# Angry Birds Space, build.prop, and You!



## Executor (Jan 15, 2012)

I've had the ro.product.manufacturer and ro.product.model lines in my build.prop set to samsung and GT-I9100, respectively, since the first alpha of CM7, mainly for Gameloft compatibility. After buying Angry Birds Space today, I discovered another benefit: since it detected that I was using a Samsung device, I got the Danger Zone levels for free! I thought I should share my findings with the rest of the class.


----------



## Motoki (Dec 30, 2011)

I think at this point I am more interested in getting the HD version. Is there some way we can change the build.prop to the Kindle Fire or will the Amazon store not be fooled?

*Edit: Never mind. It's up on the Google Play store now. When I looked this morning on the free SD one was.

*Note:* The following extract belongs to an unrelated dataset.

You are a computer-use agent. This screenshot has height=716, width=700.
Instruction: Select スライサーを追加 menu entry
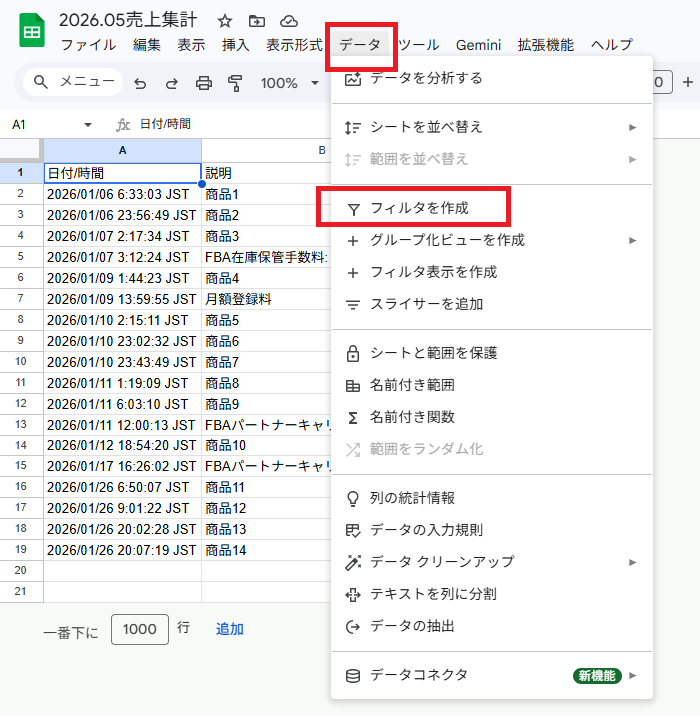coord(426,304)
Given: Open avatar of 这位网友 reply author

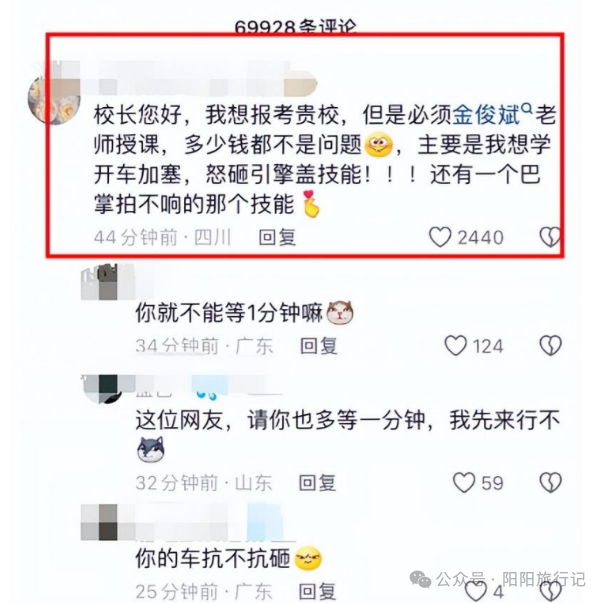Looking at the screenshot, I should [102, 389].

Anyhow, there's supposedly some hidden levels that T-Mobile sent me a text about on my phone with a link or some such. I haven't researched it yet, but hopefully I can get that on my Touchpad.


----------



## nevertells (Oct 29, 2011)

I also found out that certain apps on the Play Store will show as not compatible when the build prop is changed for game compatibility. I had mine set to the samsung, GT-I1900 and for example found that Fake GPS would not download. Showed as not compatible. Had to change the build.prop back to the original setting that CM9 comes as, downloaded Fake GPS and then changed them back.


----------